Bessere Sicht im Straßenverkehr Jacken mit integriertem Display entwickelt

Eine Jacke, auf die die entwickelten Displays aufgebracht werden.
Eine Jacke, auf die die entwickelten Displays aufgebracht werden.

Fußgänger und Fahrradfahrer werden im Straßenverkehr oft übersehen und es kommt zu Unfällen. Um das zu verhindern, forscht die Hochschule Landshut an einer Jacke mit integriertem Display und Blinker.

Seit März 2019 befinden sich die »smarten« Jacken im Praxiseinsatz – nun liegen erste Ergebnisse vor. Im Projekt »Smart Foil Display« der Hochschule Landshut entwickelte eine Projektgruppe um Projektleiter Prof. Dr. Artem Ivanov druckbare Displays. Sie sind leicht auf Jacken oder Rucksäcke aufzubringen und gewähren so Fußgängern und Fahrradfahrern zusätzliche Sicherheit im Straßenverkehr. Die Displays agieren als Blinker oder Bremslicht, ebenso ist die Anzeige eines individuellen Textes – zum Beispiel »Brake« – möglich. Weitere Tests sollen laut Ivanov bis Oktober 2020 laufen.

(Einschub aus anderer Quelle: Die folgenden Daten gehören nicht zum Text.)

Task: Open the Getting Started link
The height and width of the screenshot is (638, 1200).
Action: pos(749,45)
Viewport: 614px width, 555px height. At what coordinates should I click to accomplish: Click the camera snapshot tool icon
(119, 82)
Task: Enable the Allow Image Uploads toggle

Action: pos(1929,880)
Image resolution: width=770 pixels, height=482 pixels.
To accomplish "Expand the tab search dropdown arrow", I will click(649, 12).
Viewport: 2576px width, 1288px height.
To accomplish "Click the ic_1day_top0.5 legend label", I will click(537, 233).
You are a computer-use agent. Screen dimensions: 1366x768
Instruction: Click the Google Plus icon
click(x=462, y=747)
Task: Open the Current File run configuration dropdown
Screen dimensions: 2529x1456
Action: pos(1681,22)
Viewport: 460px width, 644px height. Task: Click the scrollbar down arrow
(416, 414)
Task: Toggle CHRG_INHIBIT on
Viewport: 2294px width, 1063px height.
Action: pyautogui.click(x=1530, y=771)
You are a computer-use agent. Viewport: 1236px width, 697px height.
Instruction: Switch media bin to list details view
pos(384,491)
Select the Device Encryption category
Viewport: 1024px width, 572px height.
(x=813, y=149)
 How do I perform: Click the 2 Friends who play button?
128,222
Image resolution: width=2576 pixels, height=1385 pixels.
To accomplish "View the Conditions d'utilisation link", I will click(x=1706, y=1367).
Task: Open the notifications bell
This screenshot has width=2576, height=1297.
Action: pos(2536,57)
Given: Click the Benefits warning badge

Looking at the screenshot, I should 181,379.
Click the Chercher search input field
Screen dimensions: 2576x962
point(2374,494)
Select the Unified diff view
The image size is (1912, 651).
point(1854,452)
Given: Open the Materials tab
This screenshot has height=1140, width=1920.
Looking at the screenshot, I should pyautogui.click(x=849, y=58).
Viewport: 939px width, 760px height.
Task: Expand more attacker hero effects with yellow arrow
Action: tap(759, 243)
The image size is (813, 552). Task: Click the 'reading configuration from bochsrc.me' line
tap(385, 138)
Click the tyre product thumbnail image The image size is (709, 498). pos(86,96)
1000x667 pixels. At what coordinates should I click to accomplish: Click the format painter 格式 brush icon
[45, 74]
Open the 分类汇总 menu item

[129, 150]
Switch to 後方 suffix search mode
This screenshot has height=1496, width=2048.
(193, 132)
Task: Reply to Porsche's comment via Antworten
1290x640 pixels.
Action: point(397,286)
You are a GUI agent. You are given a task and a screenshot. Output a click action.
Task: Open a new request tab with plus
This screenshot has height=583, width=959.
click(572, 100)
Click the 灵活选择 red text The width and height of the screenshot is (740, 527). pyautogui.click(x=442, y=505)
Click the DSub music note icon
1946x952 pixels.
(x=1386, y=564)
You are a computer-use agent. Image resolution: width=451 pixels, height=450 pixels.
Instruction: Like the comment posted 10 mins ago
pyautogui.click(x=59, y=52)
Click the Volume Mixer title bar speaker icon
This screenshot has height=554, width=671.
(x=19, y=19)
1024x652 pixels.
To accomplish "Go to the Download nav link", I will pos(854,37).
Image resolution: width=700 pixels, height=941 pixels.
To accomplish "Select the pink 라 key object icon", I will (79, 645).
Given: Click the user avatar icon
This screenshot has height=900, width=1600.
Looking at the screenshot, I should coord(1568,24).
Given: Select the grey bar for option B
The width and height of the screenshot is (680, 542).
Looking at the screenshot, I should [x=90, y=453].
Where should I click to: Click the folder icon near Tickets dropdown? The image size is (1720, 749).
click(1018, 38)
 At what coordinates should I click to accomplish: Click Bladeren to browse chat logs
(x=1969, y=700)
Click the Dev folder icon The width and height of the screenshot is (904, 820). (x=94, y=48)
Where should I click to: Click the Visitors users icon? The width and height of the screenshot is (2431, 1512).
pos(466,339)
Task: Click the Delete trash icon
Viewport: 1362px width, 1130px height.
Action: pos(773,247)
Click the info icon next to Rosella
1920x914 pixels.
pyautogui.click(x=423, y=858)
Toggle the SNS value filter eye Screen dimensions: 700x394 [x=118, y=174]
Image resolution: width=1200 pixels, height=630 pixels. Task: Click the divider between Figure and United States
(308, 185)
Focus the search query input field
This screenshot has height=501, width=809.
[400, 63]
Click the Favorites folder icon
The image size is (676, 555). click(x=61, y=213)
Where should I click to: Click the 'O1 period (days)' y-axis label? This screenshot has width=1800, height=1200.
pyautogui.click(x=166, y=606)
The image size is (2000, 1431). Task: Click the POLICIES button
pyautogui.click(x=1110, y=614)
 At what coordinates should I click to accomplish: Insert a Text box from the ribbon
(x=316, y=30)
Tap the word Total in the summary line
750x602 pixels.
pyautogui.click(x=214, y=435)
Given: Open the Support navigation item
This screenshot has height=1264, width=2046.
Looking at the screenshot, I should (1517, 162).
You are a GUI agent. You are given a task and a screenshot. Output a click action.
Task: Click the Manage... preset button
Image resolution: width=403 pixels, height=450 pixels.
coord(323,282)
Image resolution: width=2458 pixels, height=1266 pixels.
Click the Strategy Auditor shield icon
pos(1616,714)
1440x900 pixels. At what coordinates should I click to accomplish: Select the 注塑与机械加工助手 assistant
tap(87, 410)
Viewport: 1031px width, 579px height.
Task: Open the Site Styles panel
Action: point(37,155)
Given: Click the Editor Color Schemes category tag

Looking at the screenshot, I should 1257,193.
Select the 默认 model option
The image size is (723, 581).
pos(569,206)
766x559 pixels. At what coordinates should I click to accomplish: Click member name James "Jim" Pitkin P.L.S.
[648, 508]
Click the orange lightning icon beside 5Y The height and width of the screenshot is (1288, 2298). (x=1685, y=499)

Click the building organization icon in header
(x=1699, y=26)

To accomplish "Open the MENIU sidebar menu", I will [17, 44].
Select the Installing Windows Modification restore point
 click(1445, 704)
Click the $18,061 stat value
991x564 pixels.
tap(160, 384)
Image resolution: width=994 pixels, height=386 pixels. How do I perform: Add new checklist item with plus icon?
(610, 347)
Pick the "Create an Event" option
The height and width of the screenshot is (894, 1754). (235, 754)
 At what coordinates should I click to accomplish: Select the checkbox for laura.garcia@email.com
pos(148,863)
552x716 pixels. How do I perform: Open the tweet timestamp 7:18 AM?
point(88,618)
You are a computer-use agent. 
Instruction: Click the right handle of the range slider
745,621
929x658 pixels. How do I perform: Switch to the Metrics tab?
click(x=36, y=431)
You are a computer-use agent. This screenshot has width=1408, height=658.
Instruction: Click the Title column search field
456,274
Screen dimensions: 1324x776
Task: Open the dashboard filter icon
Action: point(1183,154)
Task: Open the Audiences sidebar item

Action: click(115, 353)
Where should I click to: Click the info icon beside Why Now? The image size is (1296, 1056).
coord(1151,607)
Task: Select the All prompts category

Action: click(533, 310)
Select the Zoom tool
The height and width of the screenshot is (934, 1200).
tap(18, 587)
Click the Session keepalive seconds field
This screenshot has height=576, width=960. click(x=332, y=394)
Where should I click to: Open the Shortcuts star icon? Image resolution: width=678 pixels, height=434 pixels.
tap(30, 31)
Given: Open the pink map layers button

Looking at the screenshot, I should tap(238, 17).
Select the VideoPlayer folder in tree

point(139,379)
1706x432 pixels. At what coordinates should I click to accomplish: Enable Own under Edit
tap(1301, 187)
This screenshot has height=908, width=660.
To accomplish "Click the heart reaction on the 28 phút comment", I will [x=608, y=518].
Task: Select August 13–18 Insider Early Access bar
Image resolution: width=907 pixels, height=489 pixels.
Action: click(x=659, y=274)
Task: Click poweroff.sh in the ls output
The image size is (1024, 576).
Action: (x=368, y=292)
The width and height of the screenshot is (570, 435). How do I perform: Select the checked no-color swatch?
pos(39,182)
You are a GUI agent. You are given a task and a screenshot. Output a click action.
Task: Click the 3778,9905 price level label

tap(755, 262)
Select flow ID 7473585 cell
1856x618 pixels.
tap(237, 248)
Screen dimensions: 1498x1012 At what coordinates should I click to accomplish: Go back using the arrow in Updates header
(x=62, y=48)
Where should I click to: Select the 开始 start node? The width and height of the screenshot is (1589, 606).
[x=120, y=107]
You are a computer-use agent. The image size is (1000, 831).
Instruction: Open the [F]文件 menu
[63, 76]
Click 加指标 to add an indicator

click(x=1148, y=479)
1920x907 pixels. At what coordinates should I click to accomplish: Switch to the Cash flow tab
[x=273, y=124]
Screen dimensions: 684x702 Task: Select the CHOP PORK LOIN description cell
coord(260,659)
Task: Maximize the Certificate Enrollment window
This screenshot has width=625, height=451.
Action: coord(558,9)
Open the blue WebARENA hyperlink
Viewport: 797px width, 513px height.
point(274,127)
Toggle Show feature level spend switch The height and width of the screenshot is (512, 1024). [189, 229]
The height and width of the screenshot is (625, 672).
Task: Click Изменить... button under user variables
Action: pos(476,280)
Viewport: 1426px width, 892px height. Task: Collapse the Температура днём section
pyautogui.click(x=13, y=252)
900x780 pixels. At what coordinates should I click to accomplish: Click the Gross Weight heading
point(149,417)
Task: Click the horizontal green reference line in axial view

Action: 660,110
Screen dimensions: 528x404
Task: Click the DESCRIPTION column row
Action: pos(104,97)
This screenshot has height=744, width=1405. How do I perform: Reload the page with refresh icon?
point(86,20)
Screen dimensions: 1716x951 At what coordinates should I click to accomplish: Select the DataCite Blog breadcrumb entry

Die Displays zeigten sich sehr stabil gegenüber Umwelteinflüssen und mechanischen Beanspruchungen, die mit dem alltäglichen Einsatz verbunden sind. Es gab kaum Systemausfälle, falls doch, konnten sie schnell behoben werden. Ebenso ist die Lebensdauer ausreichend: So betrug die maximale Tragedauer fast 200 Stunden, die maximale Einsatzdauer 75 Stunden. Gleichzeitig untersucht Ivanov die Leuchtkraft der Displays in Dauertests und wertet die Daten aus – die Ergebnisse will er auf der LOPEC Konferenz präsentieren.

Lediglich 0,1 mm dick

Das System besteht aus einem leuchtenden, flexiblen, gedruckten Elektrolumineszenz-Display (ELD) mit einer Pixelmatrix. »Die Displays lassen sich im Siebdruckverfahren auf Kunststoffsubstraten günstig herstellen und stellen derzeit die einzige technische Möglichkeit dar, selbstleuchtende flexible Anzeigen mit einer Gesamtdicke von etwa 0,1 mm im Druckverfahren zu produzieren«, erklärt Ivanov.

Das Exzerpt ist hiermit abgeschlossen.